No one will remember a defeat in the quarter finals of the Champions League, but in terms of glory they will remember a glorious campaign in a World Cup.
Danny has to decide whether to potentially upset the apple cart with a big move that may see him in a Champions League squad, but with a big price tag on his shoulders to justify and a media once so praising now looking to pull him apart as the latest big money flop when he suddenly can't gel in his new team.
If he stays at St Mary's he remains a hero in his home City, he is in a side that plays to his strengths, it is the best place for him to play to his highest standards and force his way into the England team.
The glory for Danny Ings is to be found in Saints and England, not in a couple of years in a Big Six squad.
I don't blame Ings for deliberating and holding out for the best deal, that is the right thing to do for any player, in truth Saints won't be too upset, it gives them time to raise the money and when they get Wesley Hoedt off the books more salary money freed up to pay Ings.

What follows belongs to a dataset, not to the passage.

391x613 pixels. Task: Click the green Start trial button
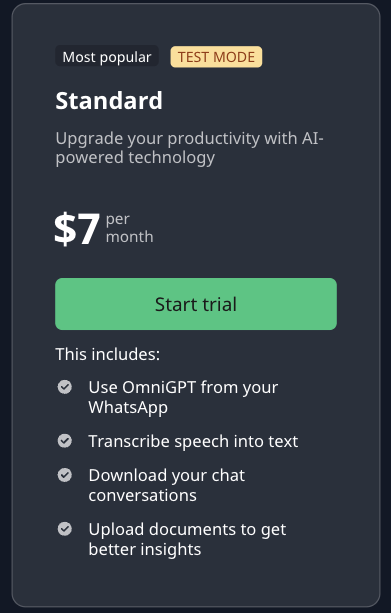[196, 304]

But from a Saints perspective they are in a win win situation, at the moment they have a player who is in form and with ambition, if he stays then we can benefit from that.
But at some time we have to replace him, in truth we don't want to be in the Leicester position where our star striker has grown old and we haven't got the money too replace him.
The Saints way has always been about finding players, bringing them on, selling them and replacing them, strengthening the squad in the process.
This has been the Southampton Way since Ted Bates in the 1950's, it has never been any different in the last 60 years, so why do people get so het up when a successful process is about to be repeated.
If you want to support a club that spends £70 million on a player and pays him £125k a week, then you need to change allegiances now, the Southampton Way has brought us success in that last 60 years, it only fails when we don't reinvest the money wisely.
I would say that if we are selling players that doesn't make us a club that lacks ambition, it makes us a club that knows how to succeed and take on the big boys on our own terms, we can't do it on their terms ie money.
If we are not selling players, that doesn't mean we have ambition, it means we have failed as we have no one that anyone wants to buy.
We had a blip 4-5 years ago, but the people who were in charge then are gone, we are now back on track, lets stop harping on about what went wrong and look to what we are doing right.
We obviously want Danny Ings to stay and help with Ralph Hasenhuttl's project, but the Austrian himself knows the score and has said himself that football clubs have to keep movin forward, players don't stay at clubs forever it is only a question of when they leave and when they do we move on.